An editorial appeared recently in USA Today concerning corporate conduct and it was most interesting. In my opinion, the writer was squarely on target concerning wrongdoing in Corporate America. What was written does not paint a pretty picture for the companies and their decision-makers in a number of industries. I have always thought that a few of the corporate bosses needed a crash-course in “honesty” and “integrity.” Let’s see what the editorial had to say on the subject.
How to make corporate sinners get religion
July 8, 2014
Business is not feeling a lot of love these days. Wall Street greed, bank bailouts and anger driven by wealth concentration are driving populist anger from both the left and right. Three of the business lobby’s top policy goals – overhauling immigration, funding highways and renewing the Export-Import Bank – are stalled on Capitol Hill.
Corporate leaders are right to bemoan the nation’s dysfunctional politics. But they also need to look in the mirror. Much of their poor standing is the result of their own misbehavior.
To review the past decade is to see a remarkable string of fraud, self-dealing, market manipulation, negligent manufacturing, money laundering, price fixing, price gouging and tax evasion – much, but not all, of it focused on the financial sector.

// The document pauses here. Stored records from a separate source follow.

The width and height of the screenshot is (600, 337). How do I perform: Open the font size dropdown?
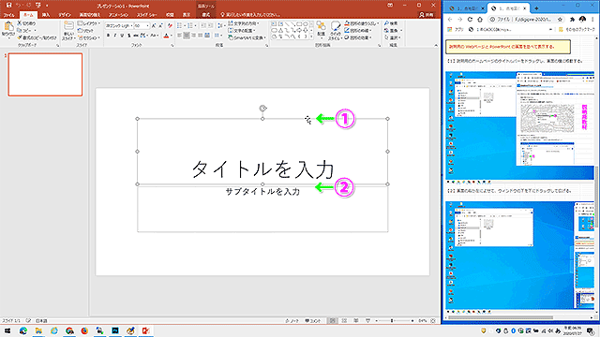[142, 25]
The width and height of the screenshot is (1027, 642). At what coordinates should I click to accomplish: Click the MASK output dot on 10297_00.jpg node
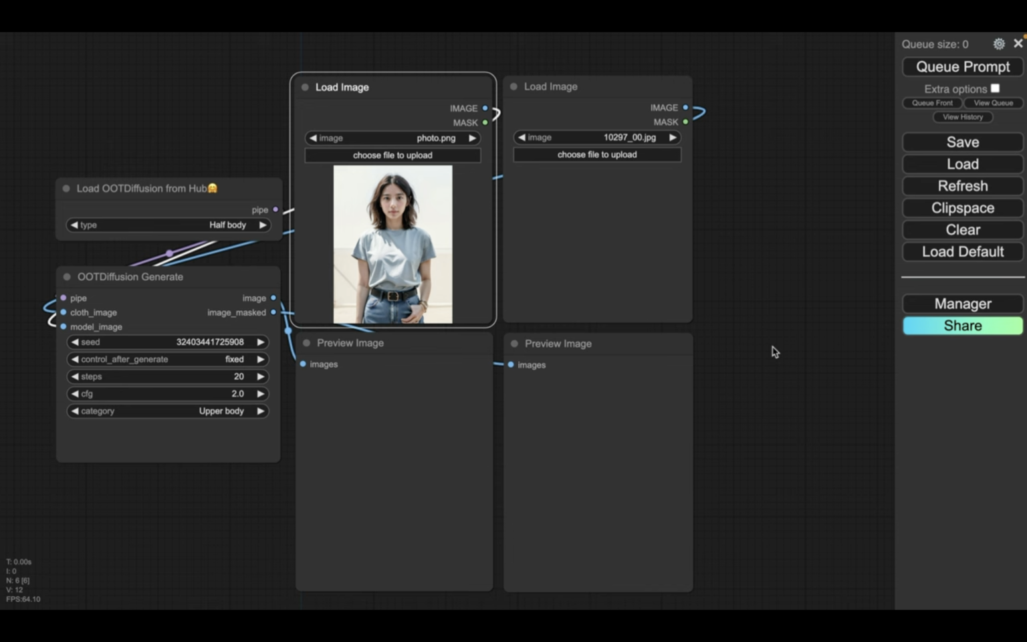(685, 122)
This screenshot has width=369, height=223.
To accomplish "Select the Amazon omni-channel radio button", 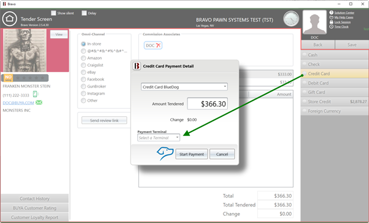I will click(x=83, y=58).
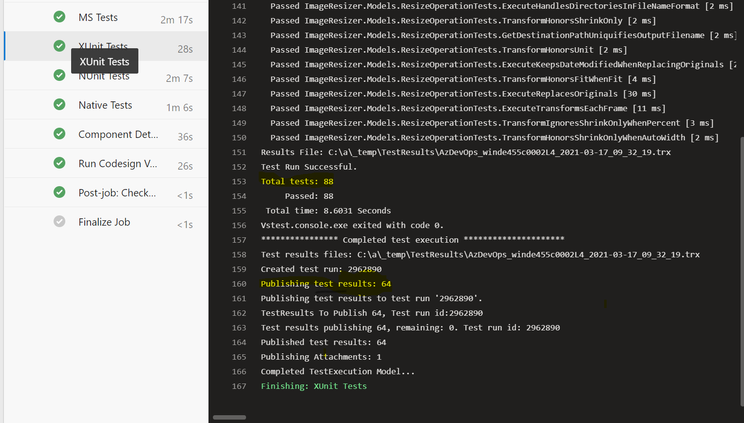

Topping the list, of course, are the wildly irresponsible subprime and “no-docs” loans – and the many lies that went into selling them in bulk to investors – that nearly brought down the U.S. economy in 2008.
But headlines of the past two months show even that near-death experience, and subsequent reforms, haven’t exactly halted the cavalcade of corporate wrongdoing.
In May, banking giant Credit Suisse agreed to pay $2.6 billion in penalties for helping wealthy American clients evade U.S. taxes.
In June, BNP Paribas agreed to pay nearly $9 billion and plead guilty to criminal charges for violating U.S. financial sanctions by processing billions of dollars in financial transactions for rogue nations such as Iran and Sudan.
Beyond the banks, General Motors admitted dragging its feet for a decade in recalling vehicles with a potentially deadly ignition switch problem, and T-Mobile was accused of overbilling its customers to the tune of hundreds of millions of dollars.
Most of these cases, including the one against BNP Paribas, have been settled without criminal charges against individual corporate officials, inevitably inviting both further abuse and public speculation that the corporations control the government rather than the other way around.
The Justice Department has reinforced that impression by repeatedly promising to hold individuals accountable, then largely failing to do so.
“I think people need to just be a little patient,” Attorney General Eric Holder said earlier this year. But six years after the financial collapse, they’ve been more than patient. As Lanny Breuer, the former head of the Justice Department’s criminal division, once put it, “The strongest deterrent against corporate crime is the prospect of prison time for individual employees.” That deterrent is sorely missing. As for the aggrieved business community, it needs a hard look at its ethics. Actions don’t have to be criminal to be wrong – a principle that seems to have been lost not just on Wall Street but also at GM and a host of other companies that have been caught abusing their customers. If business groups want to repair some of their reputational loss, they need to look first to themselves.
While all corporate officers aren’t involved in activities like those mentioned above, there are a good number who clearly have been. I am convinced that weak regulatory agencies that are under-funded and under-staffed are a large part of the problem. We have seen less than adequate regulation of corporate America and that has allowed the companies to do things without any real fear of being caught. And, if they are caught, a fine is paid, and nothing really changes. It’s time for shareholders in Corporate America to start getting involved in brining about change in the board room of their companies.